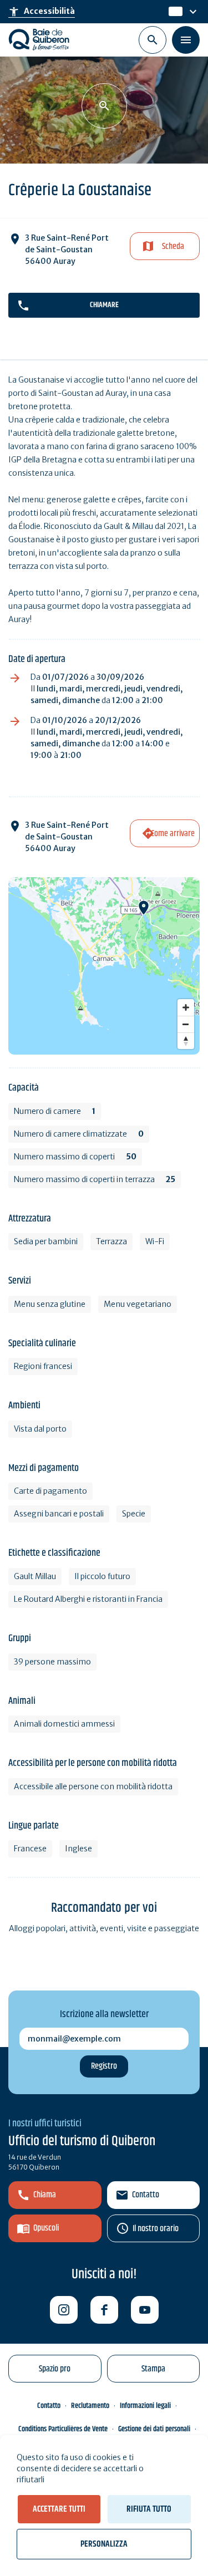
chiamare (104, 305)
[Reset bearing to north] (185, 1040)
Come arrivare (173, 834)
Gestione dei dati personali (154, 2429)
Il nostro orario (156, 2229)
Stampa (153, 2369)
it (172, 12)
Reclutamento (90, 2406)
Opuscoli (46, 2228)
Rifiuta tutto (148, 2509)
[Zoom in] (185, 1007)
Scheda (173, 246)
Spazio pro (54, 2369)
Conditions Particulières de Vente (63, 2429)
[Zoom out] (185, 1024)
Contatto (145, 2195)
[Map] (104, 966)
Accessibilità (41, 11)
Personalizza (104, 2544)
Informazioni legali (145, 2406)
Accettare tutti (59, 2509)
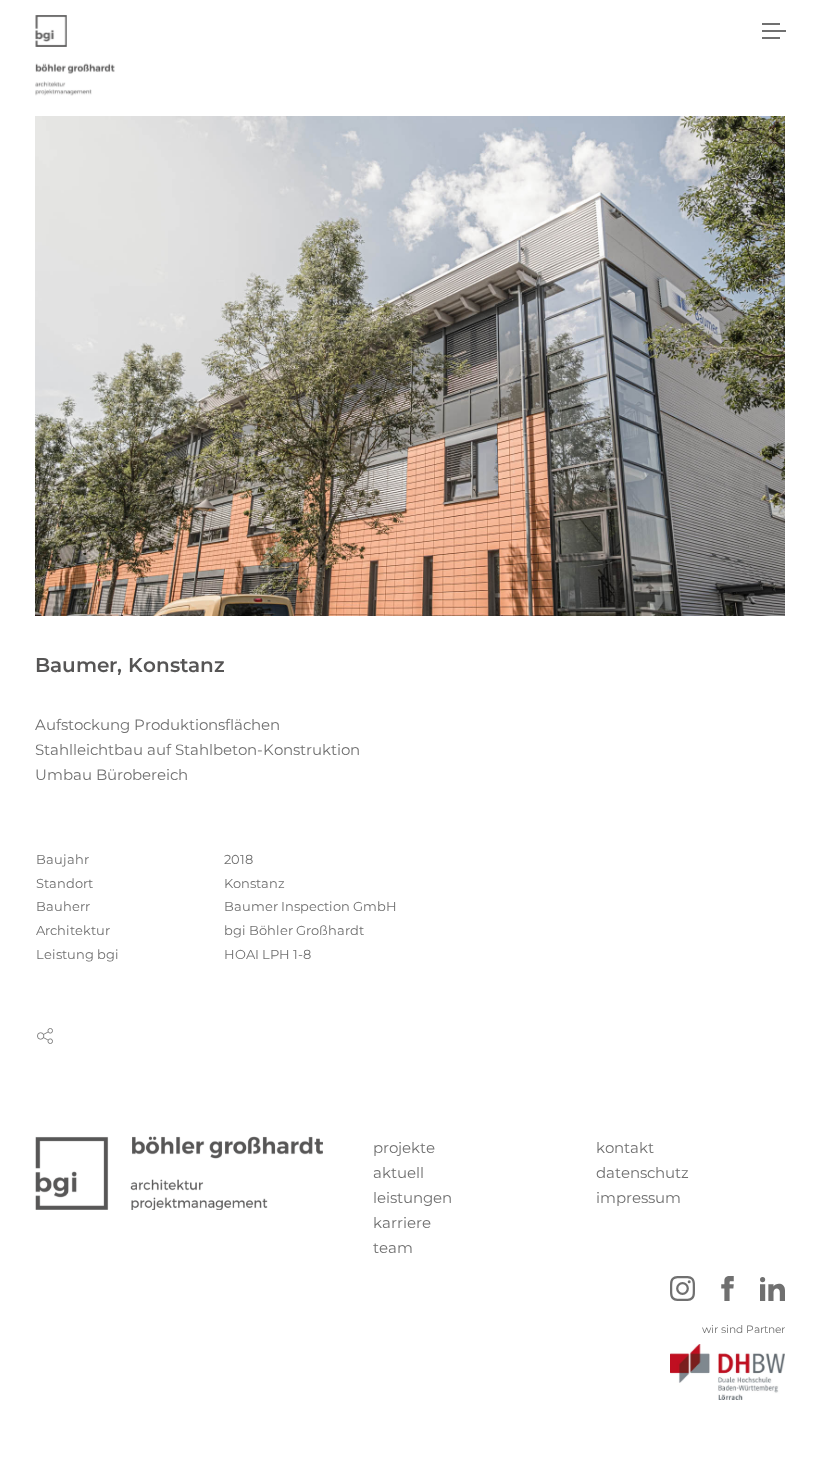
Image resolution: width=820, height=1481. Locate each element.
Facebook (727, 1288)
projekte (404, 1147)
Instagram (682, 1288)
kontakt (625, 1147)
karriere (402, 1222)
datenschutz (642, 1172)
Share (45, 1036)
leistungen (412, 1197)
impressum (638, 1197)
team (393, 1247)
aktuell (398, 1172)
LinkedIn (772, 1288)
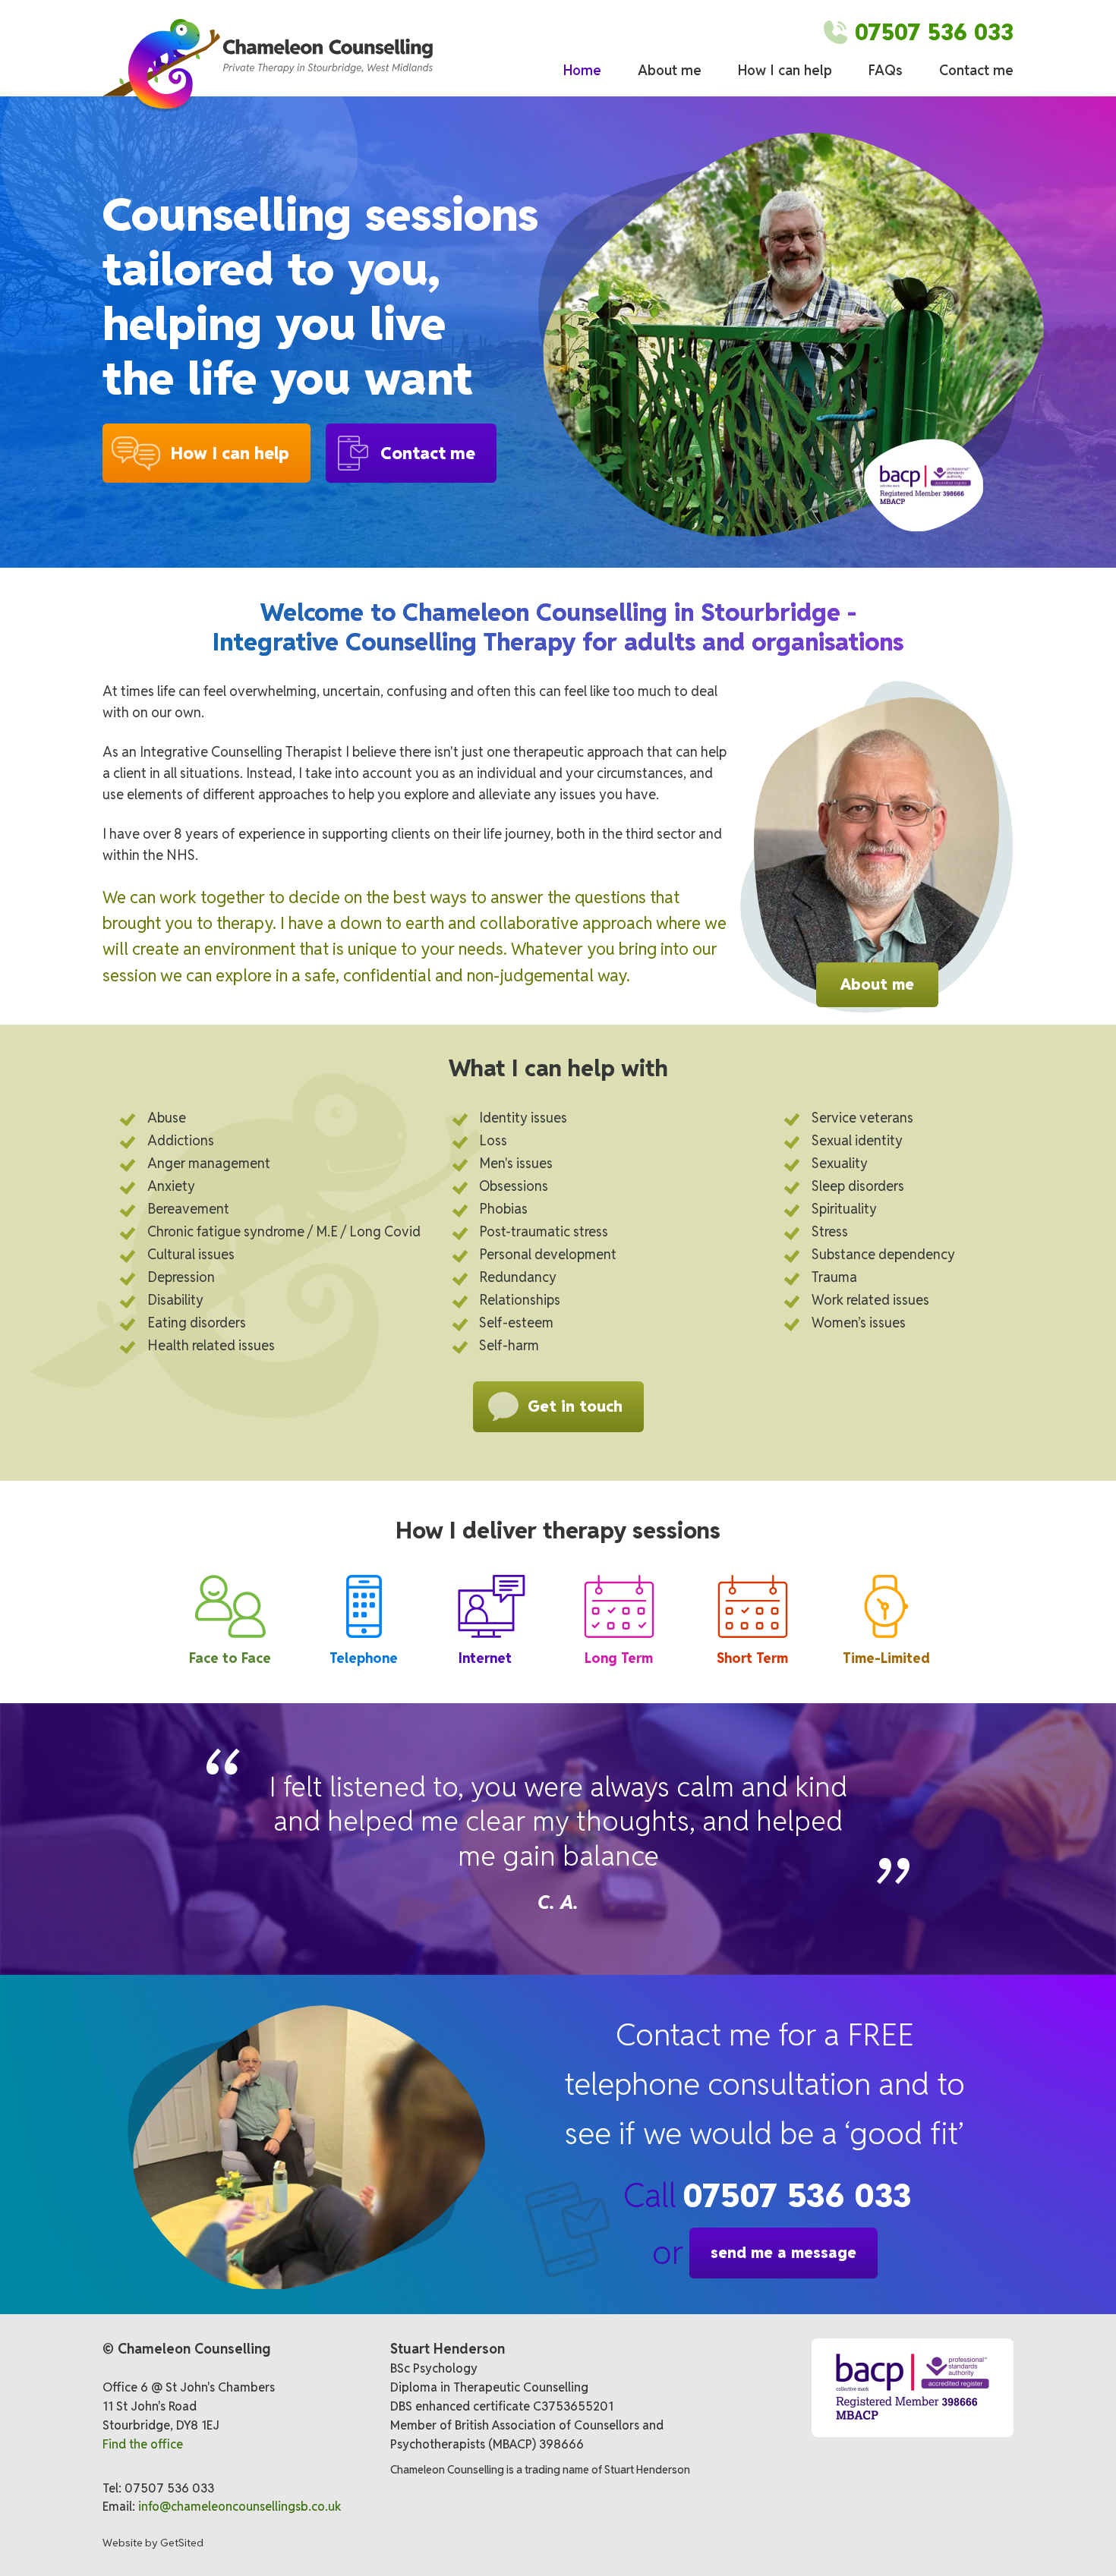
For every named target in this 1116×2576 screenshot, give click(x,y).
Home (582, 70)
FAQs (886, 70)
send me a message (783, 2253)
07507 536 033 (797, 2195)
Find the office (142, 2444)
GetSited (181, 2542)
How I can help (785, 70)
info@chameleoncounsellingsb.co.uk (240, 2507)
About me (669, 70)
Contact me (976, 70)
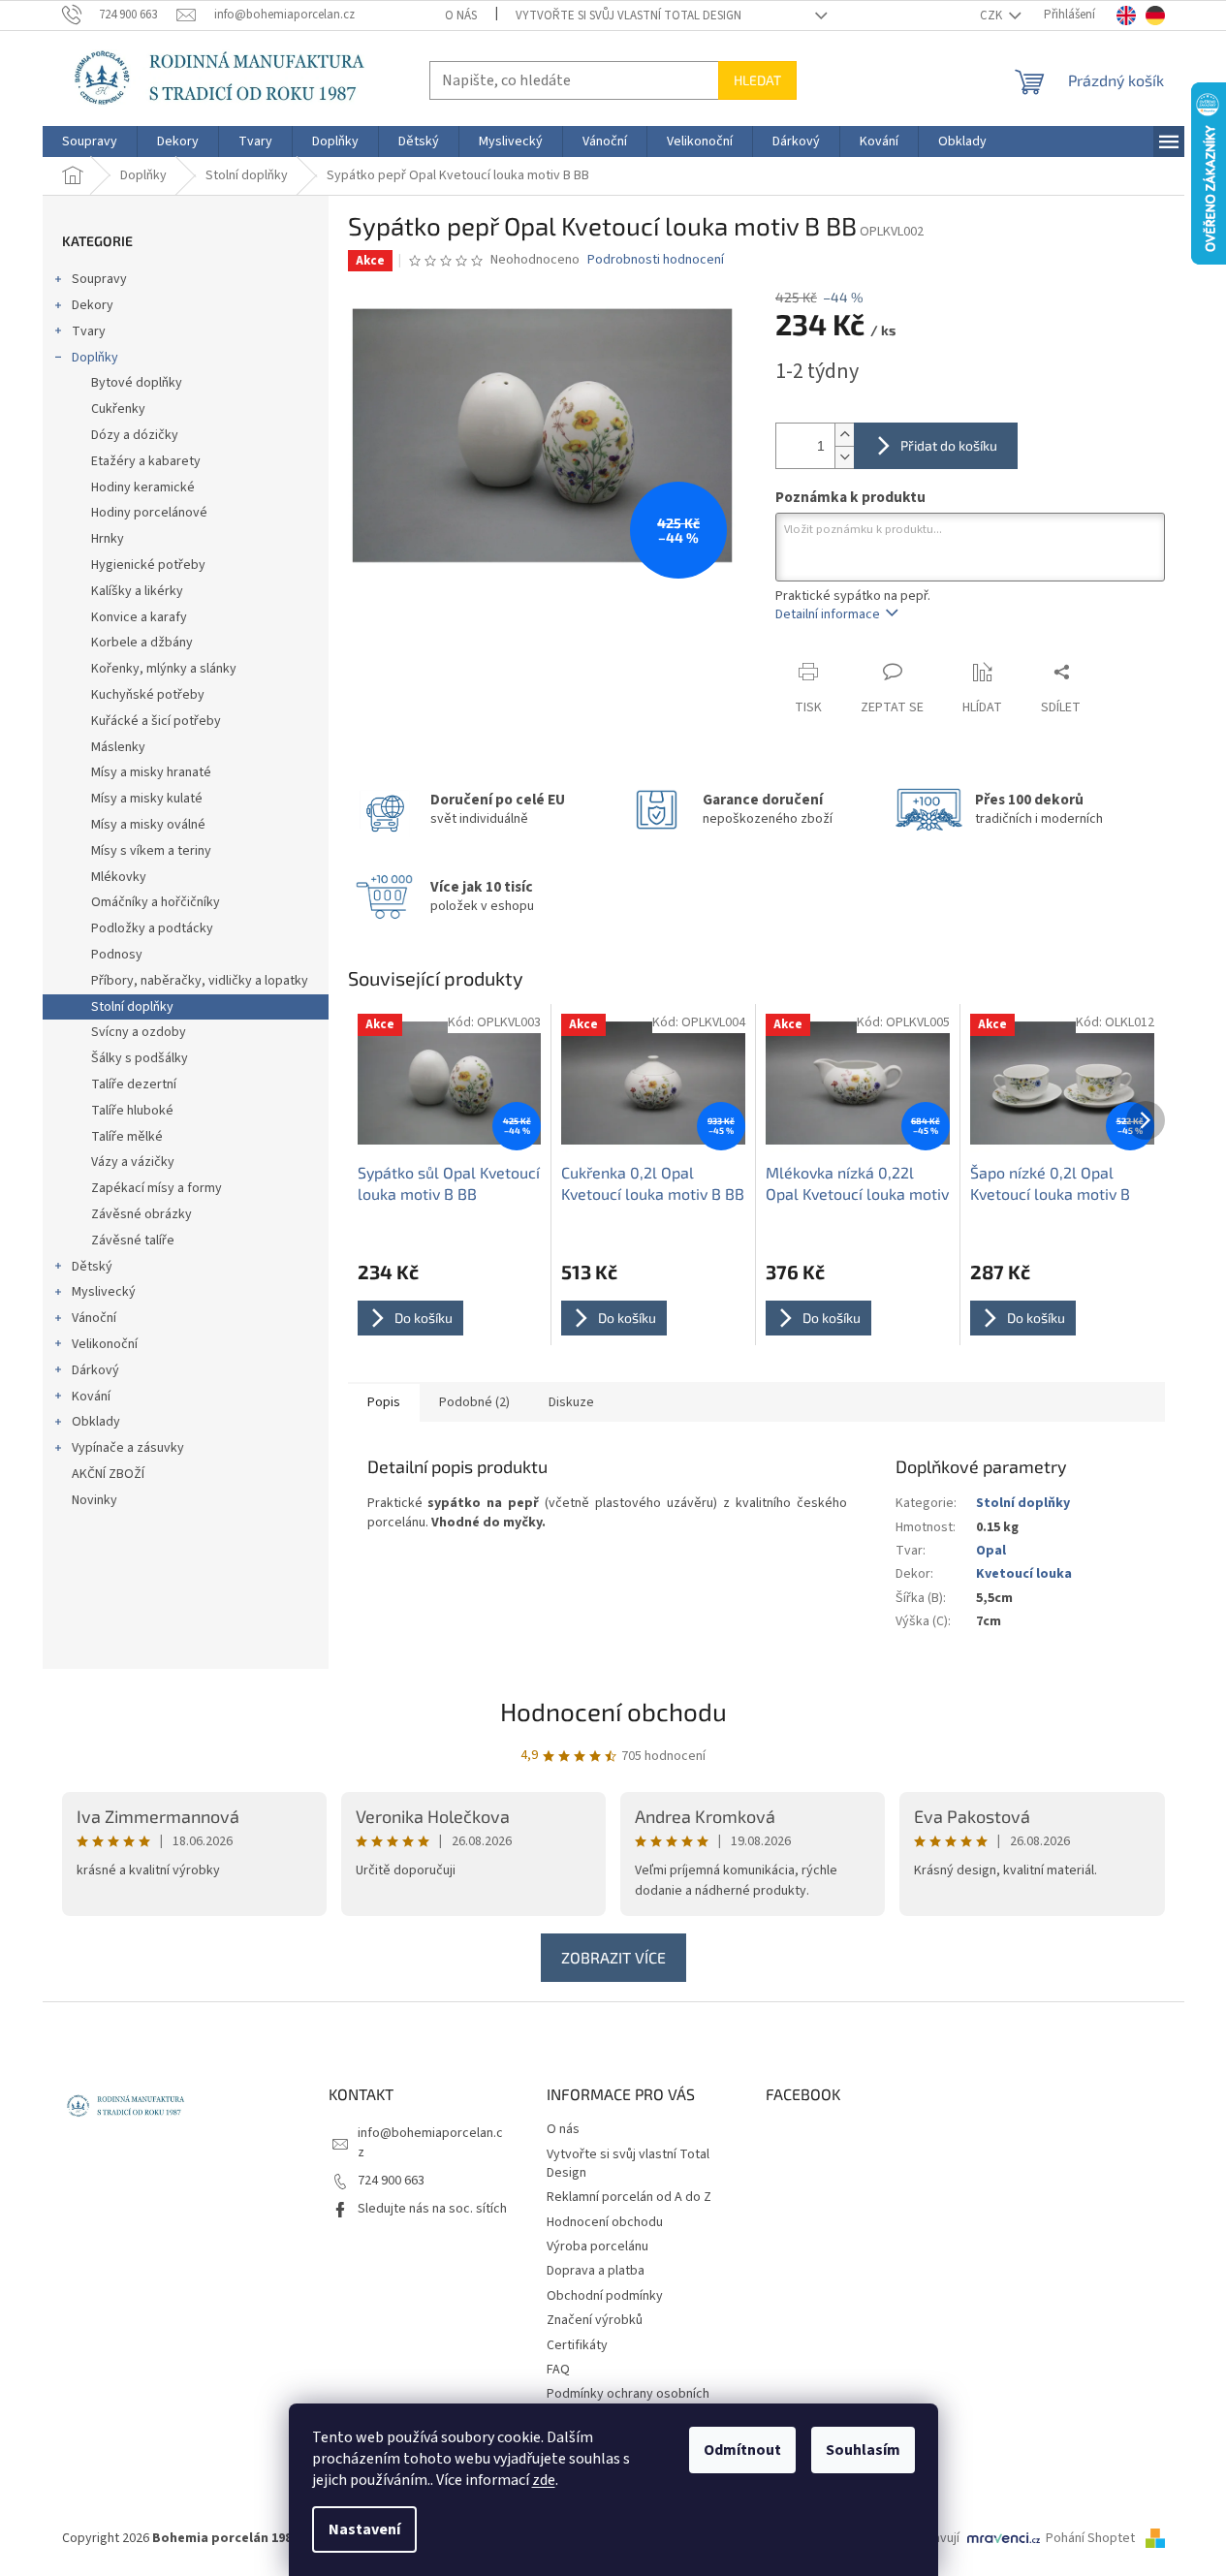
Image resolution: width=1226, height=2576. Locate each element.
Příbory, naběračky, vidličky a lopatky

> [About this task]:
Go through the material above line by line and work out how many lines contain the word "each"; give only that number.

> [Response for this exercise]:
2